_PROBLEM_
An exact copy of the entries below is required, with all pictures removed.

Pixel coordinate grounding data:
* * *

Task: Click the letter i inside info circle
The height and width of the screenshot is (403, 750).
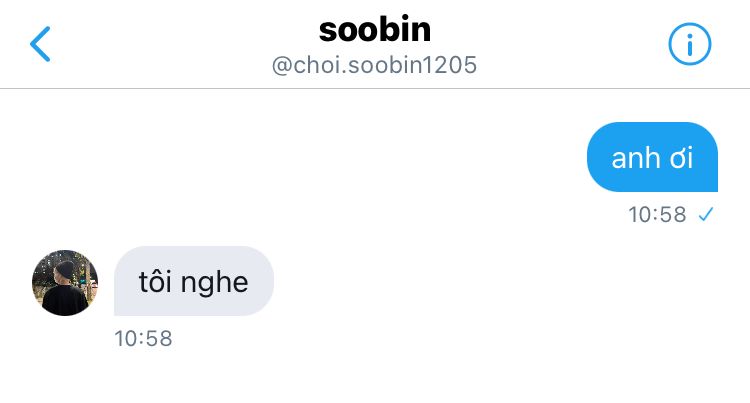Action: click(689, 45)
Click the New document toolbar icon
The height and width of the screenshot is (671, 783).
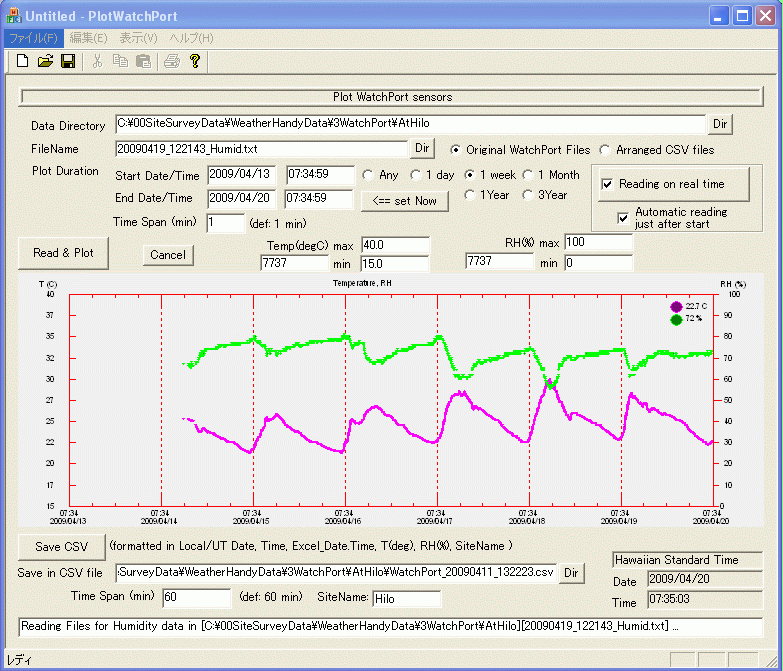[x=23, y=62]
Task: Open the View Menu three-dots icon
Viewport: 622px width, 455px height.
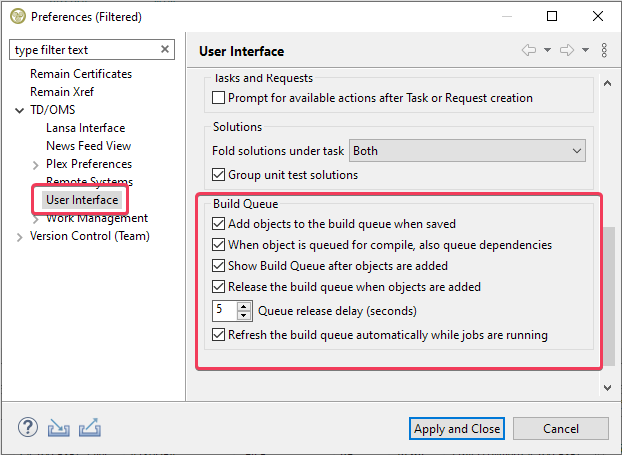Action: (604, 51)
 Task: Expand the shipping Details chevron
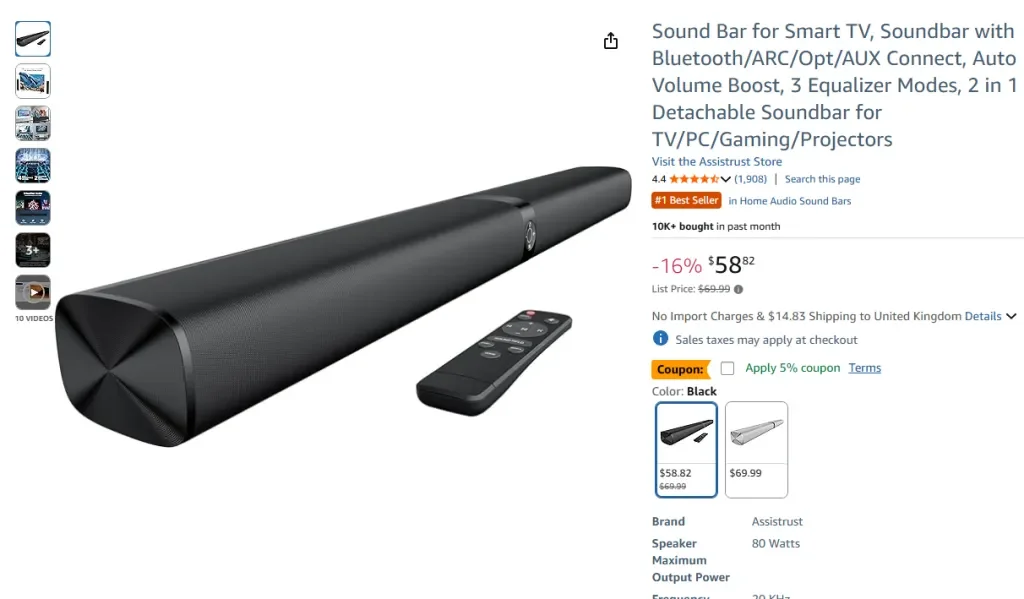[x=1010, y=316]
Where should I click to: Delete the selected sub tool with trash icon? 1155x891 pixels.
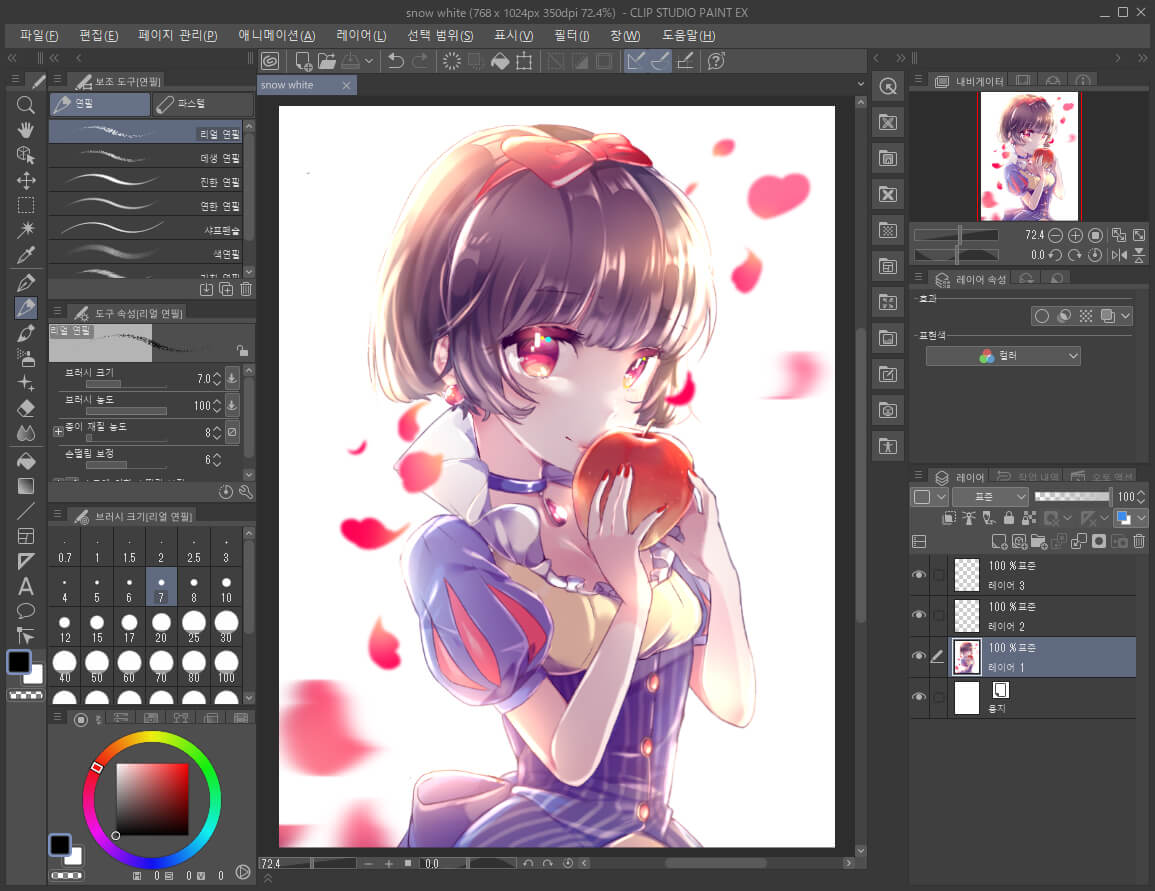pyautogui.click(x=246, y=289)
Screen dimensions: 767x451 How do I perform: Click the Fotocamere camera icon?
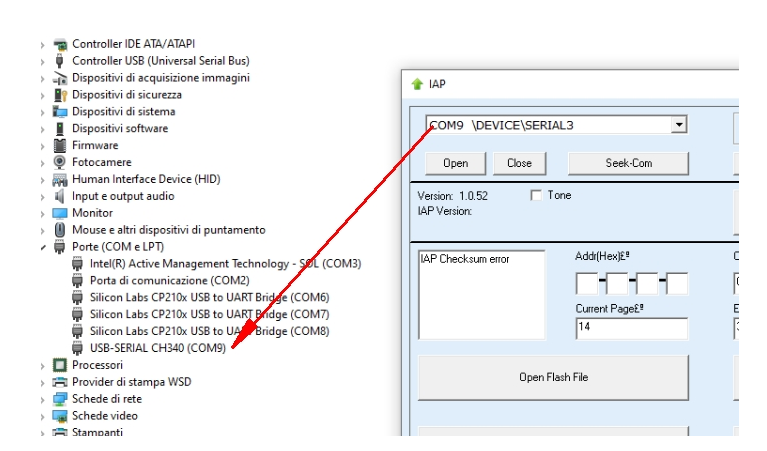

* * *

_ANSWER TO THE PROBLEM_
Task: Click the letter i inside info circle
The height and width of the screenshot is (403, 750).
Action: click(689, 45)
Click the New document toolbar icon
The height and width of the screenshot is (671, 783).
[x=23, y=62]
Task: Open the View Menu three-dots icon
Viewport: 622px width, 455px height.
Action: (604, 51)
 Task: Expand the shipping Details chevron
[x=1010, y=316]
Where should I click to: Delete the selected sub tool with trash icon? 1155x891 pixels.
pyautogui.click(x=246, y=289)
Screen dimensions: 767x451 How do I perform: Click the Fotocamere camera icon?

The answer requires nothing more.